= Australian Plague Locust Commission =

Australian government agency

The Australian Plague Locust Commission (APLC) is a joint venture of the Australian Government and the member states of New South Wales, Victoria, South Australia and Queensland, created in 1974 to manage outbreaks of the Australian plague locust, the spur-throated locust and the migratory locust in eastern Australia. With 19 staff members at its headquarters in Canberra and field offices in Narromine, Broken Hill and Longreach, it is jointly funded by the Commonwealth government and by the Australian states of New South Wales, Victoria, South Australia and Queensland.

==Activities==
The APLC conducts regular surveys of locust populations and migrations and carries out control of locust outbreaks by means of aerial application of pesticides; traditionally these were chemicals, but more recently APLC has been a major contributor to the development of a biological pesticide in collaboration with CSIRO and LUBILOSA scientists. It also conducts educational outreach and training courses for landowners, businesses, and local governments, including international consulting work in Asia, Africa and South America.

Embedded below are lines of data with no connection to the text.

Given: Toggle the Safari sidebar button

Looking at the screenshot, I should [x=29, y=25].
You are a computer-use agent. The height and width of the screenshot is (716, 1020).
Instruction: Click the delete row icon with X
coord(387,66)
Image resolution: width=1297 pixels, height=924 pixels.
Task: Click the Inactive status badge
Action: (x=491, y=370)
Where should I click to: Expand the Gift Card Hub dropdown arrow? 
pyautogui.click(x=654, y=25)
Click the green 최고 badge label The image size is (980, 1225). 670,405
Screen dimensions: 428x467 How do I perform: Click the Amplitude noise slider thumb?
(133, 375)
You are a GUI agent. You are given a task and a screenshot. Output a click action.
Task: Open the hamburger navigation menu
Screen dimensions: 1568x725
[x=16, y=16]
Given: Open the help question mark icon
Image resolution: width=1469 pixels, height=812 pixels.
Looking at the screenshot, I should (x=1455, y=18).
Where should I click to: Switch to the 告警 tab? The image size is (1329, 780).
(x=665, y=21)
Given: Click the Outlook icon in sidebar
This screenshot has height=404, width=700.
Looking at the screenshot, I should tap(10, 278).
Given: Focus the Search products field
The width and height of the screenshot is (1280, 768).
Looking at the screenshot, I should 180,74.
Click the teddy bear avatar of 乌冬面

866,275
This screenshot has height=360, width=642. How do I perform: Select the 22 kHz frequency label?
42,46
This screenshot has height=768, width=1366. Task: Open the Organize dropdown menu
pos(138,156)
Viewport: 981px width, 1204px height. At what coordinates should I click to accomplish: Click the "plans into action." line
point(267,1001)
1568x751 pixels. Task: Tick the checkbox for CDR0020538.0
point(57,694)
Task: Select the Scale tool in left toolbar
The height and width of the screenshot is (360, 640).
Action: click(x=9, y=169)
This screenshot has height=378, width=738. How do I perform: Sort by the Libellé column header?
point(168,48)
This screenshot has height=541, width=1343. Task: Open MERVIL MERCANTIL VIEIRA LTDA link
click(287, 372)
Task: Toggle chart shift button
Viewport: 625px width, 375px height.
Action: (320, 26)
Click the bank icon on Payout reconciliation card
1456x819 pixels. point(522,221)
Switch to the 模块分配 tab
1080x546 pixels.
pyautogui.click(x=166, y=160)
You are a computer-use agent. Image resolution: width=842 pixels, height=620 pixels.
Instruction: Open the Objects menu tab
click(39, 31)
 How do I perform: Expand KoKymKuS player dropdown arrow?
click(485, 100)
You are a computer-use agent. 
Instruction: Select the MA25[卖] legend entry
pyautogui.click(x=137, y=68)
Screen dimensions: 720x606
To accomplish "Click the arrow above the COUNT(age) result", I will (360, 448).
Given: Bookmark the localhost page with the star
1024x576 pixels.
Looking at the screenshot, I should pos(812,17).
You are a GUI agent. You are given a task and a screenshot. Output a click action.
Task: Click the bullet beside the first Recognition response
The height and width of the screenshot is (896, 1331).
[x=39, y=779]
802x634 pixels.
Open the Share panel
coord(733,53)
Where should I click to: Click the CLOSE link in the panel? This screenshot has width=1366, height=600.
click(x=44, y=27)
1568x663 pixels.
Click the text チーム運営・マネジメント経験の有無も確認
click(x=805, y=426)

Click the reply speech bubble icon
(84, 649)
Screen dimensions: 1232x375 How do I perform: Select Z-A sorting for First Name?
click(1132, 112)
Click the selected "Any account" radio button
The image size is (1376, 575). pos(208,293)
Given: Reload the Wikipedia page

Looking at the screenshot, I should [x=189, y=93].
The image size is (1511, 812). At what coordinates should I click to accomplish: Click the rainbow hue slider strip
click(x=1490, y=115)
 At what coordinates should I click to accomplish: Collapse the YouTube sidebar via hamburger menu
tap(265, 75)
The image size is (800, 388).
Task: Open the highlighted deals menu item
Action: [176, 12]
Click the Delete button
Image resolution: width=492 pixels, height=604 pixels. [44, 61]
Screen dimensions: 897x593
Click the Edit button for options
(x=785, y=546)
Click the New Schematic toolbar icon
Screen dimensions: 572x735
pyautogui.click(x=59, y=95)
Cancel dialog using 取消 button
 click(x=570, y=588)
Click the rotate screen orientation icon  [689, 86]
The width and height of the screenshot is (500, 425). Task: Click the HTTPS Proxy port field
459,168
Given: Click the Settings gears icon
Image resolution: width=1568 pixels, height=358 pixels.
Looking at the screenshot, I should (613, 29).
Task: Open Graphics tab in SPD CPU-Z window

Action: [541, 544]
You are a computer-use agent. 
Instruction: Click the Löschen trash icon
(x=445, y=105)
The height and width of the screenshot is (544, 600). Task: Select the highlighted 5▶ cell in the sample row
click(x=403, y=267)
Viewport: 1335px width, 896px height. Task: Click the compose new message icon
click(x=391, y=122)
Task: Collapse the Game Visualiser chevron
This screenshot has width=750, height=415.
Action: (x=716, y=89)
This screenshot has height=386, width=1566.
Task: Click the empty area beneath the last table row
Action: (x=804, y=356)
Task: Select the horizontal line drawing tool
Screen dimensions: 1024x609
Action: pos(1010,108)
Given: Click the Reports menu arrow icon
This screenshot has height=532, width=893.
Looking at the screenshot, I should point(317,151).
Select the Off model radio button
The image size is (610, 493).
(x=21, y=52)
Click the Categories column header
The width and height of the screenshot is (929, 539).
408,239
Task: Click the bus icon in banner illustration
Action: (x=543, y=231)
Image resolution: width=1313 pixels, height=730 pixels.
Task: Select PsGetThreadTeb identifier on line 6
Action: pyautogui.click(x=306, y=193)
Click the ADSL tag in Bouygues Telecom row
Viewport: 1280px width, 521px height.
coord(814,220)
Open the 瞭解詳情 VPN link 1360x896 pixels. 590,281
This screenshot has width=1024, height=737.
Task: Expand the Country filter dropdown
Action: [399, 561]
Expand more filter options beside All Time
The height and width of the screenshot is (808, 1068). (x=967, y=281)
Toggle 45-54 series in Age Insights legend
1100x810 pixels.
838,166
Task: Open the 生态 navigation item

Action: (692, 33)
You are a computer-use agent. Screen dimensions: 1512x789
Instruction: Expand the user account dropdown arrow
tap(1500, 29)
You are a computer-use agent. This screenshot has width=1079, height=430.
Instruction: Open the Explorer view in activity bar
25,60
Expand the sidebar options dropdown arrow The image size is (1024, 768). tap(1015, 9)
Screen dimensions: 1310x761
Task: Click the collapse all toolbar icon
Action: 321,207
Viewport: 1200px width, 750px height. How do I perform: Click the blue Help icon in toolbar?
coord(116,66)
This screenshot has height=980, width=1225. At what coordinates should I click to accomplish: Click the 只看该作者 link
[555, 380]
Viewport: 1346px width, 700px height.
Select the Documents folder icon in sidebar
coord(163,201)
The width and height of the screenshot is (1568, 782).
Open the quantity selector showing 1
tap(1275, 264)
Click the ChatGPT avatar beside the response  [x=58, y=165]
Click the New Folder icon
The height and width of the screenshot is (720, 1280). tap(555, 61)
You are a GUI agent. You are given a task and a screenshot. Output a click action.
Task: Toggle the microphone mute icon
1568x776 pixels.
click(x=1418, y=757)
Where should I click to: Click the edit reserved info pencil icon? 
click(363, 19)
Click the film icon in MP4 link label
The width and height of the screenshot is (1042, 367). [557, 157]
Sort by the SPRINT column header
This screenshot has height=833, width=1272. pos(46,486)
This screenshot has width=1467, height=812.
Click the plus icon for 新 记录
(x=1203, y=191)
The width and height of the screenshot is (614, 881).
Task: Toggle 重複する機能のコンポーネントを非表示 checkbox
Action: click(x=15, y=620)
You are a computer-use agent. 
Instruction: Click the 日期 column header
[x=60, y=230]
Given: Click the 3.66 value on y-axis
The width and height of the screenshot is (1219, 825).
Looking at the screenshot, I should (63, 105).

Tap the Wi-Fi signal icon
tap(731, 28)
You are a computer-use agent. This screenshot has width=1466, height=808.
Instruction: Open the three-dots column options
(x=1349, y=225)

Responsibility to control limited outbreaks of the pest species resides with the states. The APLC undertakes and coordinates activities when species migrate or have the potential to migrate across state borders and subsequently cause damage to agriculture in more than one of the member states. The establishment of the APLC allowed for the first use of remotely sensed data to forecast locust populations in Australia.

In 2010, the APLC together with the states identified the potential for a significant infestation of the Australian plague locust. A coordinated effort to minimise damage was undertaken. The activities were estimated to have saved $963 million from an expenditure of $50 million.